The train was late. It never was, but here he stood, 20 minutes of waiting.
MacKenzie was always punctual. His grandfather had raised him to be. It was a matter of integrity, he had said, so MacKenzie always remained conscious of this lesson. He looked after his health, was rarely ill, and was always at his desk early to get settled in before starting to work. With a strong history of punctuality and responsibility, they would understand. He remained frustrated, though.
Quite a few people on the platform were grumbling. They would be late, but possibly this was not new to some of them. He continued to wait, focusing on being patient.

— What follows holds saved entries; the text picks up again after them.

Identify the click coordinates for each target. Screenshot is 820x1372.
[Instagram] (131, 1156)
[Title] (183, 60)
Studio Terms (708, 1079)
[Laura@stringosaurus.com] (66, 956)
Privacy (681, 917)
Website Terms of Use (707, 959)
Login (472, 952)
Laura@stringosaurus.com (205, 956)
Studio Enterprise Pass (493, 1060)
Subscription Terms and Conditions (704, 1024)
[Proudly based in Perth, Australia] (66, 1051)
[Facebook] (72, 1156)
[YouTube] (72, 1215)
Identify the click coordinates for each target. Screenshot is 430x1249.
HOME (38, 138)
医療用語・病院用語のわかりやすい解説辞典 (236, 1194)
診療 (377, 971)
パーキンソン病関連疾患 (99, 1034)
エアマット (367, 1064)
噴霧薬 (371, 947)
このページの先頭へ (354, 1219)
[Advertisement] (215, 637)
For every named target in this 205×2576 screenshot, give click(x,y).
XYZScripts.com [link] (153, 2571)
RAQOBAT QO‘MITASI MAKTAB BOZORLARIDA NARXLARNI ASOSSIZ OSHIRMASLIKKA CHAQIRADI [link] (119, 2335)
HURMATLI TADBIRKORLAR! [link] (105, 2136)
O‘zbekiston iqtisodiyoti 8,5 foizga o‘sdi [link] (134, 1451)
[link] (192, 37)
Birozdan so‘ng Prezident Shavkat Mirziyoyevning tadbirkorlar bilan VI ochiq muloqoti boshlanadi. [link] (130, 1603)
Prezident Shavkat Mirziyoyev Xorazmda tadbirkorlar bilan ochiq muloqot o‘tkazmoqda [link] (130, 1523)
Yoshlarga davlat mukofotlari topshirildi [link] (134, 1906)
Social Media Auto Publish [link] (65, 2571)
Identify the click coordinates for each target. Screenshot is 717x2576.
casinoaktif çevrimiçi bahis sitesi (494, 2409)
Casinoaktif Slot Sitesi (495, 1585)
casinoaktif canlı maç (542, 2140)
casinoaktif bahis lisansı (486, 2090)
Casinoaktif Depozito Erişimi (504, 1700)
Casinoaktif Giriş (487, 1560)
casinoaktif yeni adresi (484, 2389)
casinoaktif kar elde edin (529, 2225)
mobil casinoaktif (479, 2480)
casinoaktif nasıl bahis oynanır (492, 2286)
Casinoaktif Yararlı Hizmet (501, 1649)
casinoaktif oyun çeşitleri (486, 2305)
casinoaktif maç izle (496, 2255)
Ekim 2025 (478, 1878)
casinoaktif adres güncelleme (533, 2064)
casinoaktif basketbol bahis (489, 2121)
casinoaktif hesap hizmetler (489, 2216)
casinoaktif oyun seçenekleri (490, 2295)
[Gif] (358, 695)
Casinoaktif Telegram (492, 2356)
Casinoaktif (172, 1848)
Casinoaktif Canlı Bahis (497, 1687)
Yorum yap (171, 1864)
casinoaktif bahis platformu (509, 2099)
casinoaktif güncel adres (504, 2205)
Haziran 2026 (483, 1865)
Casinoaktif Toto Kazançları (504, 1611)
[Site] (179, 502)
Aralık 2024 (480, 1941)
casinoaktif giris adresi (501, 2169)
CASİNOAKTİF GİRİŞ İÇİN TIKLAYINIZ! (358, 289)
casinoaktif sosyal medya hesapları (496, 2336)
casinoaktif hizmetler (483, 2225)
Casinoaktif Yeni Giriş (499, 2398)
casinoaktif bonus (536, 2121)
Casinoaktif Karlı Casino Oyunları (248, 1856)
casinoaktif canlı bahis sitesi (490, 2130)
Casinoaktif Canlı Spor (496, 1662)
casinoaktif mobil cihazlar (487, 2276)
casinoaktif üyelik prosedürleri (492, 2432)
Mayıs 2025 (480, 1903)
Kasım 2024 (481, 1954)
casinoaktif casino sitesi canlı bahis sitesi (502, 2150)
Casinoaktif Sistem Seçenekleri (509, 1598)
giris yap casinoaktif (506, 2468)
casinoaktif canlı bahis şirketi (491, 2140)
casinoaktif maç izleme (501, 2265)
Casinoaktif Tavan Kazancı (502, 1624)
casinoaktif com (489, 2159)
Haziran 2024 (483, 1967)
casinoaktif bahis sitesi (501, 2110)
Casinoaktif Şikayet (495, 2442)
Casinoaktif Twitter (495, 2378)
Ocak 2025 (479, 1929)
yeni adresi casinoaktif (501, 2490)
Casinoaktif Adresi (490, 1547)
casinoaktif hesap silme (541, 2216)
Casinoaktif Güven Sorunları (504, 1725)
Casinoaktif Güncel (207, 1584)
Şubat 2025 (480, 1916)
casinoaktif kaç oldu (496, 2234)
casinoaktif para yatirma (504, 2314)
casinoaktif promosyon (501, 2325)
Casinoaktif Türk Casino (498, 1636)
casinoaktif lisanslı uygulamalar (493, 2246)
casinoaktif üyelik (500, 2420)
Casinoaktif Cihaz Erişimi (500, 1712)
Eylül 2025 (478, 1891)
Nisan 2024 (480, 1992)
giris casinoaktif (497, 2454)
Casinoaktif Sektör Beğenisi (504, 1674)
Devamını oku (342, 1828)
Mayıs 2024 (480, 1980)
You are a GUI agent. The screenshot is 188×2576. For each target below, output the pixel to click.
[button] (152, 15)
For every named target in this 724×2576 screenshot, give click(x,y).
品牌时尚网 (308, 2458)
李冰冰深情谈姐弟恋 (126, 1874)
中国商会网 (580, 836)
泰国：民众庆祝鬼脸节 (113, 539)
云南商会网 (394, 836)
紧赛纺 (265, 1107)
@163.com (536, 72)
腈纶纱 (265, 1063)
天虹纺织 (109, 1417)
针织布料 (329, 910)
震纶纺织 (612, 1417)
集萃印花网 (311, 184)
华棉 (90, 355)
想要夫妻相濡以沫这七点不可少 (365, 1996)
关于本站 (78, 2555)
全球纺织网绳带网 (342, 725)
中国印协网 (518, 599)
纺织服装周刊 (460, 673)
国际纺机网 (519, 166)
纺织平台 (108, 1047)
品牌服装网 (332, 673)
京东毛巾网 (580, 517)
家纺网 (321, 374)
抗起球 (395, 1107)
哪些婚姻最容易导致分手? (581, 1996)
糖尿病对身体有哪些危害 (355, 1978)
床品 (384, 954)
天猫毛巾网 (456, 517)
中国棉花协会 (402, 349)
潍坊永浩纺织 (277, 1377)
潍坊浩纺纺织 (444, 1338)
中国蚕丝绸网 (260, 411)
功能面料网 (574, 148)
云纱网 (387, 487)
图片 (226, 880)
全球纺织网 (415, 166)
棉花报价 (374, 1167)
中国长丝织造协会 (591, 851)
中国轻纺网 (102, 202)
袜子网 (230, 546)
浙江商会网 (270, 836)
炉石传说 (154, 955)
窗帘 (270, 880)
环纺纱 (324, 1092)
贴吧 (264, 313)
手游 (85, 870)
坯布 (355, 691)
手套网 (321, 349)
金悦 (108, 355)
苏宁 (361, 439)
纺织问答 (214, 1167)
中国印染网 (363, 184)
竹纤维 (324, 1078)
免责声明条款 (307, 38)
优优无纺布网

It was another ten minutes before the shouting and cursing began. Hell hath no fury as commuters inconvenienced. The staff were puzzled as well, not to mention alarmed, and a significant police presence had developed. That served to calm down the growing throng while staff seemed to grow more frantic. Could no one reach the train staff? Was there a failure leaving them stuck in the tunnel? MacKenzie began to worry about them more than being tardy.
A distant sound brought a wave of relief across the platform: They could hear the train approaching. The real trick was not to be trampled by those behind him.
MacKenzies smile of delight changed to befuddlement when he felt cold metal around his wrist and heard the snap of a lock. Looking down, he saw that a briefcase was now secured to his wrist and the handle pushed into one hand while a cellphone was shoved into the other one.
A soft voice by his ear said, “I am dearly sorry for this, Mr. MacKenzie.”
A woman brushed past him, leaping into the path of the oncoming train. Shocked, he felt the phone begin to buzz.